Frankly, I have some sympathy for the view that it should be possible
to use HyTM in unstructured ways without being against the letter of
the law, but I find it very difficult to reconcile that with the fact
that we have to build all kinds of stuff on top of whatever we put
into the SAM.

The trouble is that anything we add to the SAM at the item/property
level is going to be very costly for us further down the road, and God
knows we've made this venture plenty expensive already. If we add this
stuff to the SAM then suddenly we have to be able to query it with
TMQL, constrain it with TMCL, represent it in CXTM, exchange it in
topic map fragments, represent it in the standard topic map API, and
who knows what else in the future.

Making things optional just makes everything much worse.
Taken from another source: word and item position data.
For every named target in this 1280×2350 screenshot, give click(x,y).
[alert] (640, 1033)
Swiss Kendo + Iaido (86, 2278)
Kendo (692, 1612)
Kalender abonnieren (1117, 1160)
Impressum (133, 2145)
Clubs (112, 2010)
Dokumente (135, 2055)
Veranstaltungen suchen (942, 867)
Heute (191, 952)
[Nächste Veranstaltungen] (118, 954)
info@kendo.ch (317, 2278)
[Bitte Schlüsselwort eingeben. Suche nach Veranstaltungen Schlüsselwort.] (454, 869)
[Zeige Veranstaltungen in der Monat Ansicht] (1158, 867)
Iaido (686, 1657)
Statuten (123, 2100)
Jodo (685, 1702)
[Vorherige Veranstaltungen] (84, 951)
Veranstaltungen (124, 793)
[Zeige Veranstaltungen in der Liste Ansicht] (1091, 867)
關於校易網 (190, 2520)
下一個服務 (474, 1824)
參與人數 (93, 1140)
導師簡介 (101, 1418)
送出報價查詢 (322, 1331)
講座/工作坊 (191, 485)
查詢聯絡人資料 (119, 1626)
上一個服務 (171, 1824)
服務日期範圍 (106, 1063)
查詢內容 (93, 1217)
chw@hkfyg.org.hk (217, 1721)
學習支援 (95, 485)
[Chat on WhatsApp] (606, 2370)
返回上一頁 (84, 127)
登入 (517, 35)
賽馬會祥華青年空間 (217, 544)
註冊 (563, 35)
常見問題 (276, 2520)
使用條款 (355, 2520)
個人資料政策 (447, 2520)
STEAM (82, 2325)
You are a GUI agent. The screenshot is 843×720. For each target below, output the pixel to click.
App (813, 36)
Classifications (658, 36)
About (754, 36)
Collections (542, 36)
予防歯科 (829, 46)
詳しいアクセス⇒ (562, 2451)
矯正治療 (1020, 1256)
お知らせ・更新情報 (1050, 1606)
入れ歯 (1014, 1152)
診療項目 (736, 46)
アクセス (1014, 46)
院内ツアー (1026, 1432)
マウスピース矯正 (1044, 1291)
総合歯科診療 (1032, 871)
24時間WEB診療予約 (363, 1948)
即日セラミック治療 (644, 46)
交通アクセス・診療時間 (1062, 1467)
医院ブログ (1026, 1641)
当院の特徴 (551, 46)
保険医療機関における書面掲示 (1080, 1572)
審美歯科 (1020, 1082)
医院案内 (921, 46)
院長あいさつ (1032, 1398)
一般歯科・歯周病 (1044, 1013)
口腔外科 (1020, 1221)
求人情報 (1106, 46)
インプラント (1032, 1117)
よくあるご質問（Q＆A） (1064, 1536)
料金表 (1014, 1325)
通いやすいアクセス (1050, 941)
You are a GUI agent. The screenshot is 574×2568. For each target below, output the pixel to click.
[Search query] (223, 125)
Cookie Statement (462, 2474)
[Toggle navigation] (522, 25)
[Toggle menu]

Suddenly the
SAM is complicated by the notion of optional modules, and
TMCL/TMQL/CXTM/TMFX/TMAPI all get the same optional/required division
built into them. Or, they ignore the optional stuff, which in effect
is the same as leaving it out altogether.

It seems to me that it is the lesser evil to take a hard-line view on
what should be part of topic maps and what should not. Nobody will
stop you from doing what you want, anyway. You just won't conform to
the standard, which is no real tragedy; it just means what you don't
won't interoperate and the QL/CL/... won't work with your data.